L’iscrizione nucerina più rilevante del primo secolo d.C. è sicuramente CIL X 1081=AE 1974, 284, che fu rinvenuta su un monumento con base marmorea e bassorilievi. L’iscrizione sul monumento, conservata a Napoli nel Museo Nazionale, attesta la presenza del Prefetto dei fabbri Marcus Virtius Ceraunus, che rivestì anche le cariche di Vvir, IIvir iure dicundo e aediles. Il contenuto dell’iscrizione, come è stato posto esattamente in luce da F. A. Pellicano nel 1826, ci rivela anche altri particolari di questo importante personaggio della vita pubblica di Nuceria. Il monumento funerario, infatti, fu dedicato a Marcus Virtius Ceraunus dai decurioni di Nuceria che, riconoscenti per la libertà da lui dimostrata nei confronti della cittadinanza, per aver fatto costruire una statua di un grande cavallo, e per aver elargito denaro a tutti i cittadini il giorno dell’inaugurazione della statua equestre, lo esoneravano dal pagamento della summa honoraria nel momento in cui fu investito della massima magistratura cittadina. Ecco, dunque, l’iscrizione nella sua versione completa:
M(ARCO) VIRTIO M(ARCI) F(ILIO) MEN(ENIA)

Dati estratti =>

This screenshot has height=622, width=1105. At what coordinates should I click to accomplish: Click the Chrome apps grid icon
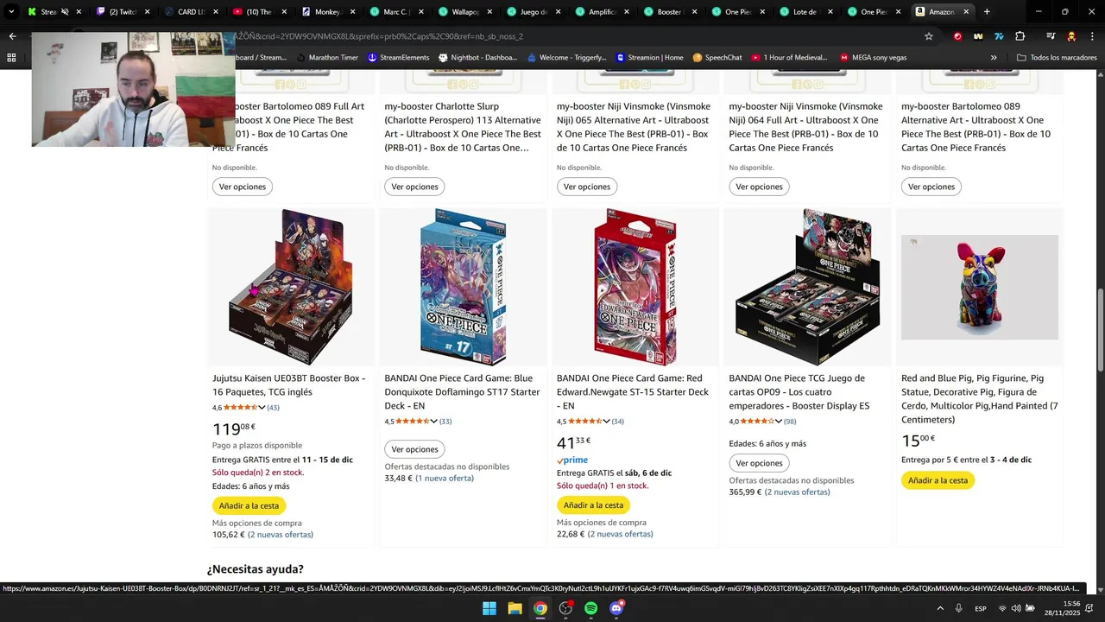click(11, 58)
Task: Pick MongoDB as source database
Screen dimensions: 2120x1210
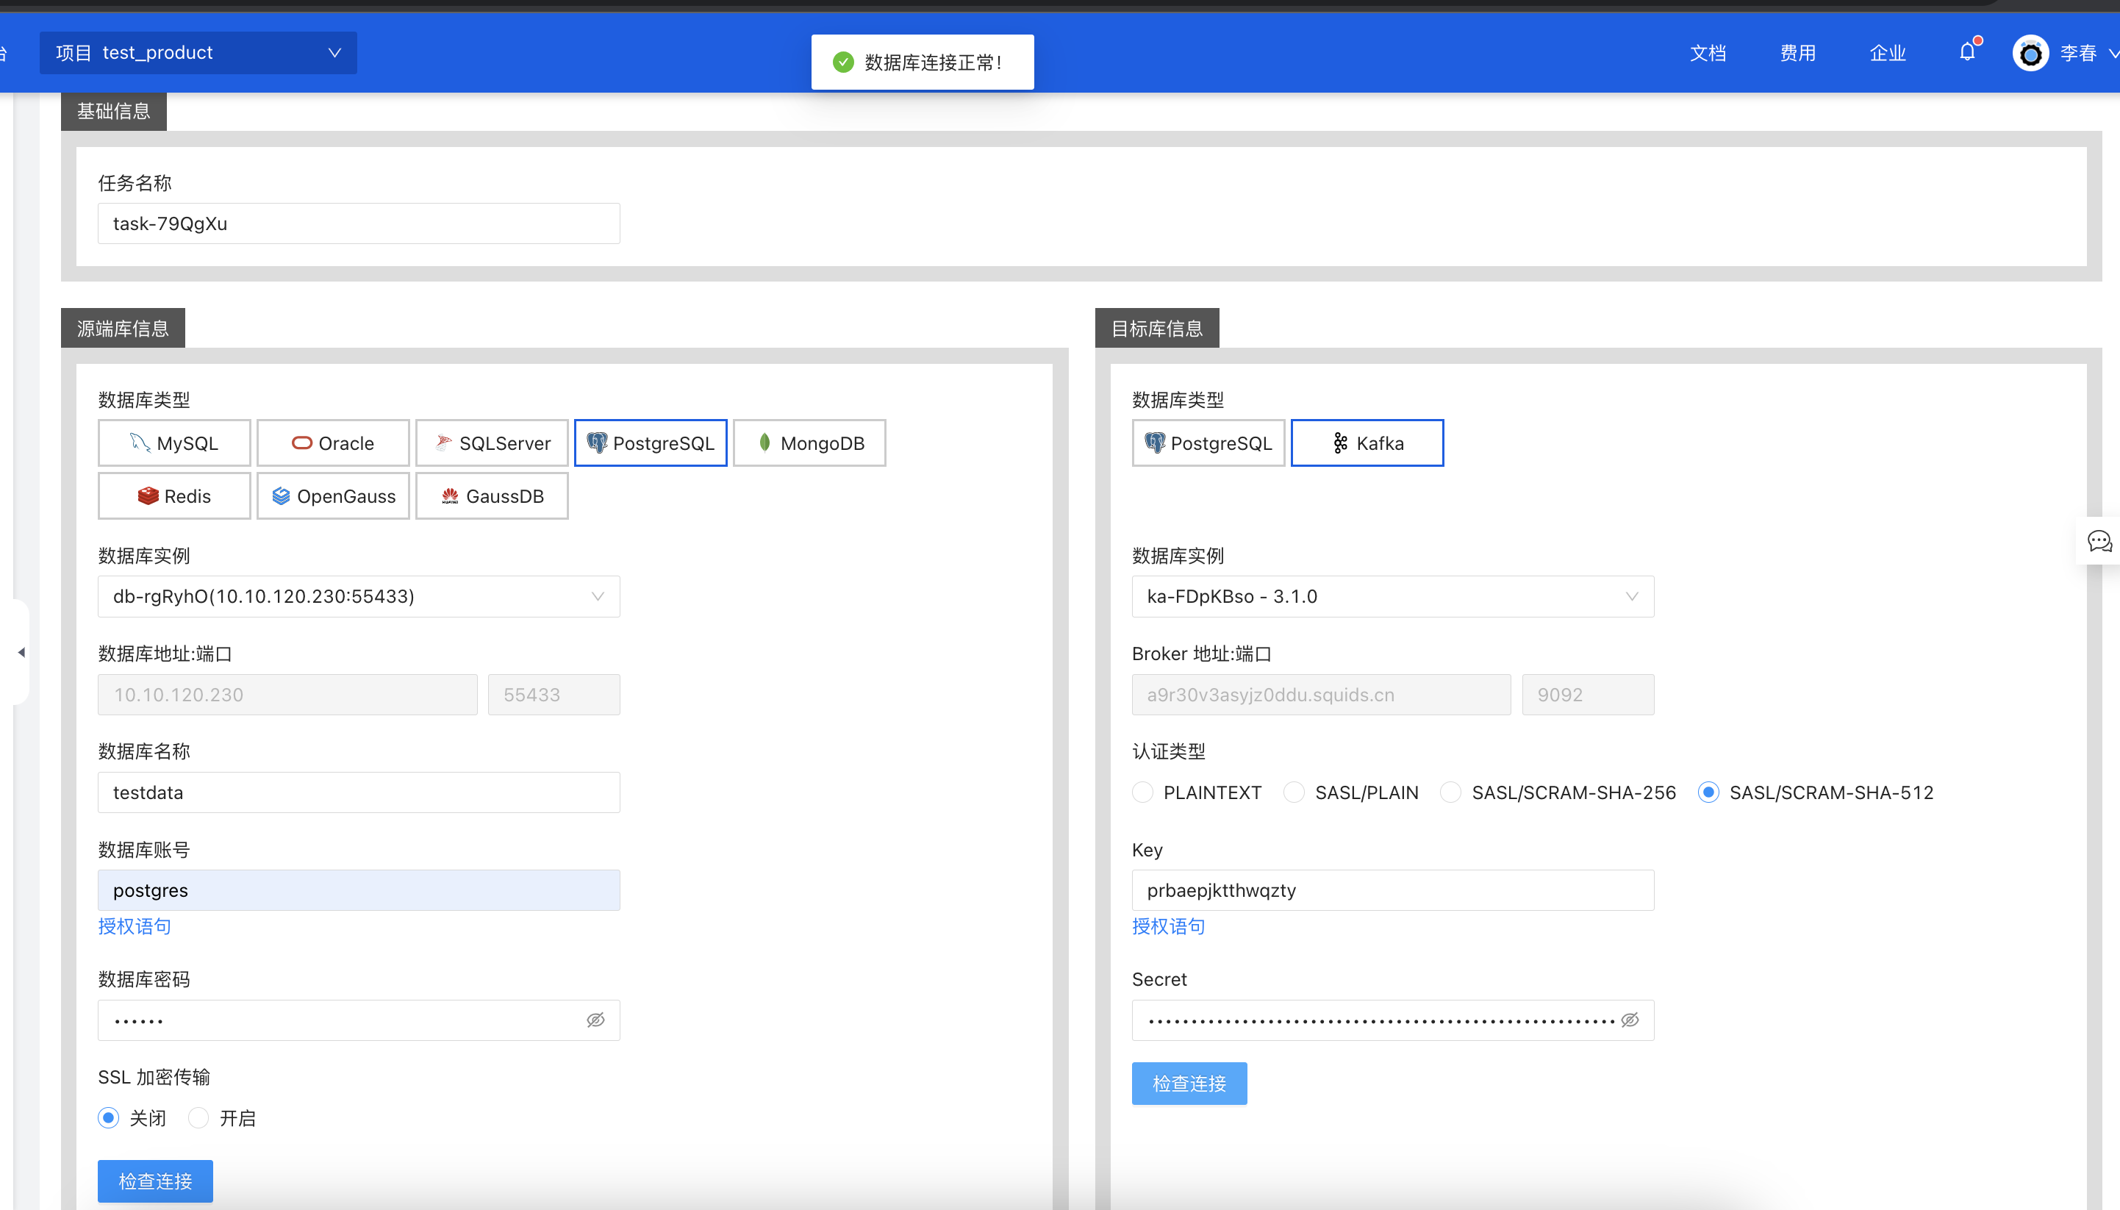Action: pos(809,443)
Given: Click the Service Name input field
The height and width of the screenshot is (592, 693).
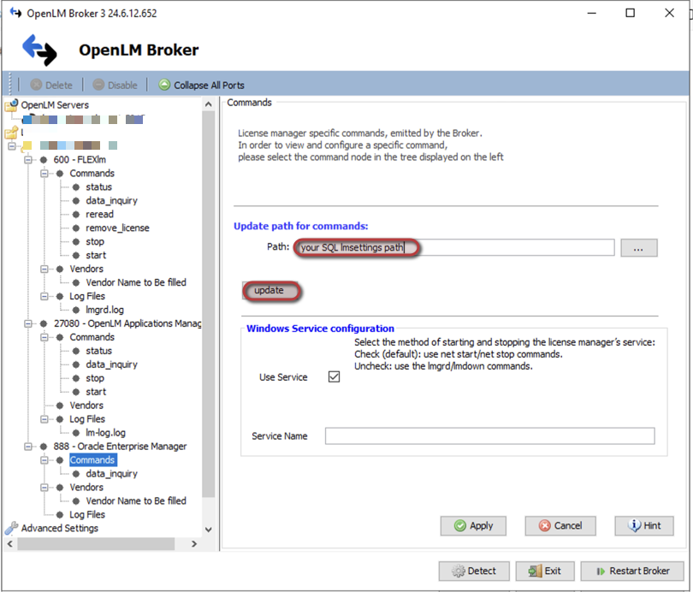Looking at the screenshot, I should pyautogui.click(x=489, y=436).

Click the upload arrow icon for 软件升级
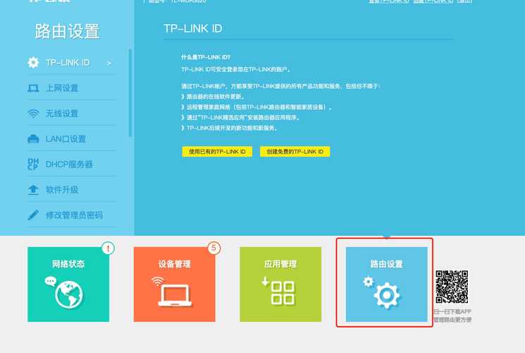(33, 190)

I tuoi compiti =>
**1)** Trascrivi per intero il testo sull'iscrizione nucerina di Marcus Virtius Ceraunus, senza alcuna modifica.
**2)** Modifica tutte le righe del Blocco 1 sostituendo "Screen dimensions" con "Screen size" e lasciando invariato tutto il resto. Ometti le immagini nella risposta.

Le risposte =>
**1)**
L’iscrizione nucerina più rilevante del primo secolo d.C. è sicuramente CIL X 1081=AE 1974, 284, che fu rinvenuta su un monumento con base marmorea e bassorilievi. L’iscrizione sul monumento, conservata a Napoli nel Museo Nazionale, attesta la presenza del Prefetto dei fabbri Marcus Virtius Ceraunus, che rivestì anche le cariche di Vvir, IIvir iure dicundo e aediles. Il contenuto dell’iscrizione, come è stato posto esattamente in luce da F. A. Pellicano nel 1826, ci rivela anche altri particolari di questo importante personaggio della vita pubblica di Nuceria. Il monumento funerario, infatti, fu dedicato a Marcus Virtius Ceraunus dai decurioni di Nuceria che, riconoscenti per la libertà da lui dimostrata nei confronti della cittadinanza, per aver fatto costruire una statua di un grande cavallo, e per aver elargito denaro a tutti i cittadini il giorno dell’inaugurazione della statua equestre, lo esoneravano dal pagamento della summa honoraria nel momento in cui fu investito della massima magistratura cittadina. Ecco, dunque, l’iscrizione nella sua versione completa:
M(ARCO) VIRTIO M(ARCI) F(ILIO) MEN(ENIA)

**2)**
This screenshot has height=622, width=1105. At what coordinates should I click to accomplish: Click the Chrome apps grid icon
click(11, 58)
Task: Pick MongoDB as source database
Screen size: 2120x1210
Action: pos(809,443)
Given: Click the Service Name input field
The height and width of the screenshot is (592, 693).
Looking at the screenshot, I should pyautogui.click(x=489, y=436).

Click the upload arrow icon for 软件升级
(33, 190)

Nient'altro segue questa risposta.